> _Requirements_:
Update the lines that begin at the one containing "Given: Expand the Oriole Health & ... row" and stop after the one containing "[x=517, y=325]", putting "emblem" in place of "logo" and keeping everything else the same. Give back only those lines, without the pictures.

> _Data_:

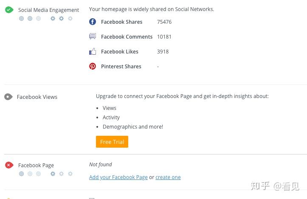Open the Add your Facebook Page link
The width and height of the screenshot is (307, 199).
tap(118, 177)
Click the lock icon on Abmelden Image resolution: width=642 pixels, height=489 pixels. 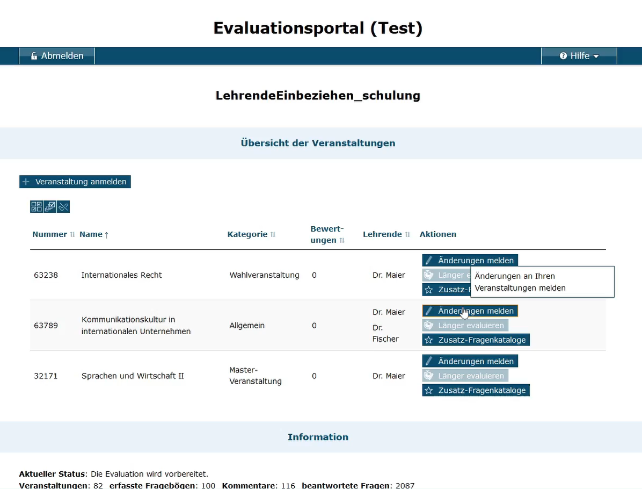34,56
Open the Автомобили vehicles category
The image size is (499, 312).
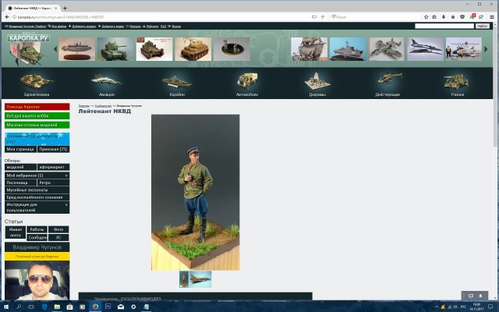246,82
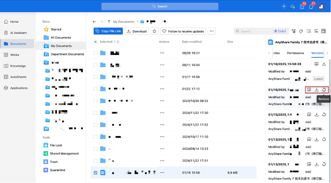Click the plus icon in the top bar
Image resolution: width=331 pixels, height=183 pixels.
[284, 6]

==

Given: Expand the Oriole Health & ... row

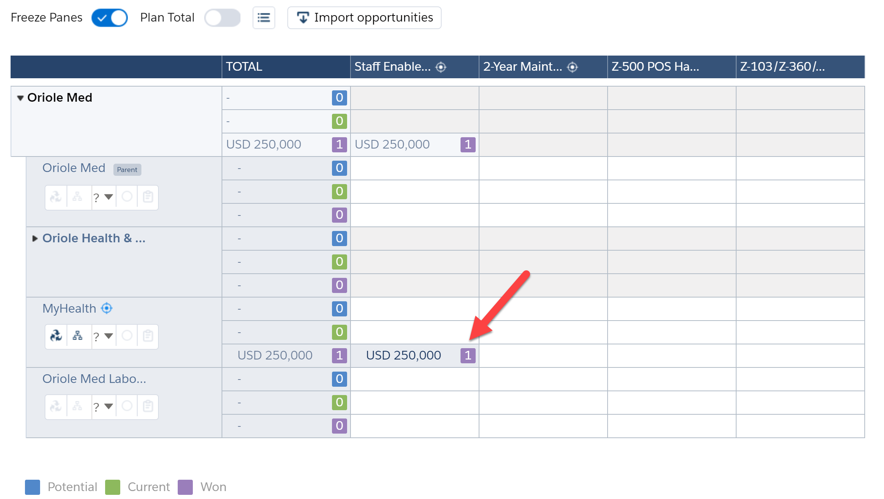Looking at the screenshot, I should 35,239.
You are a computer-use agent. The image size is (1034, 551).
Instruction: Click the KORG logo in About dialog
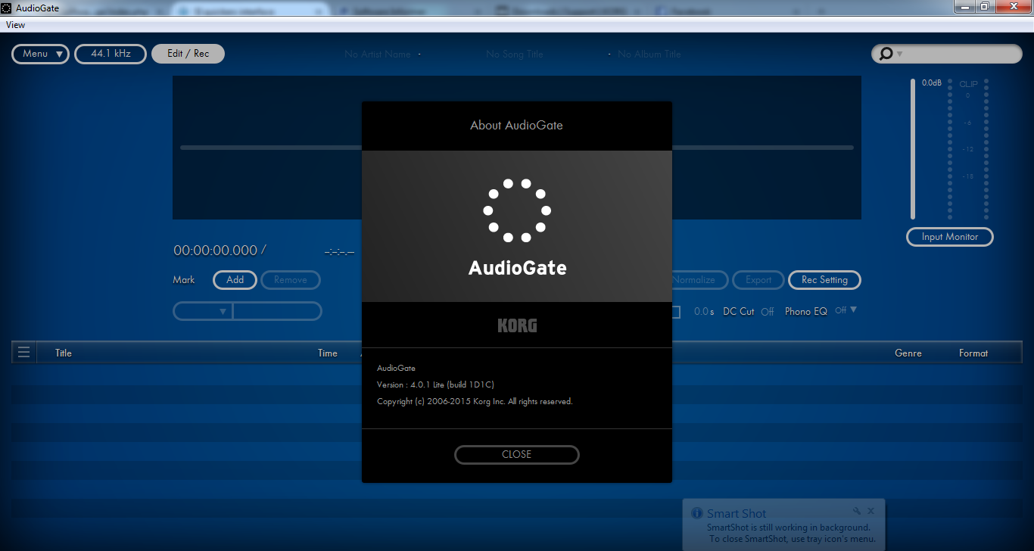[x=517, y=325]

> _Output of the exercise_:
Given: Expand the Oriole Health & ... row

Looking at the screenshot, I should 35,239.
You are a computer-use agent. The image size is (1034, 551).
Instruction: Click the KORG emblem in About dialog
[x=517, y=325]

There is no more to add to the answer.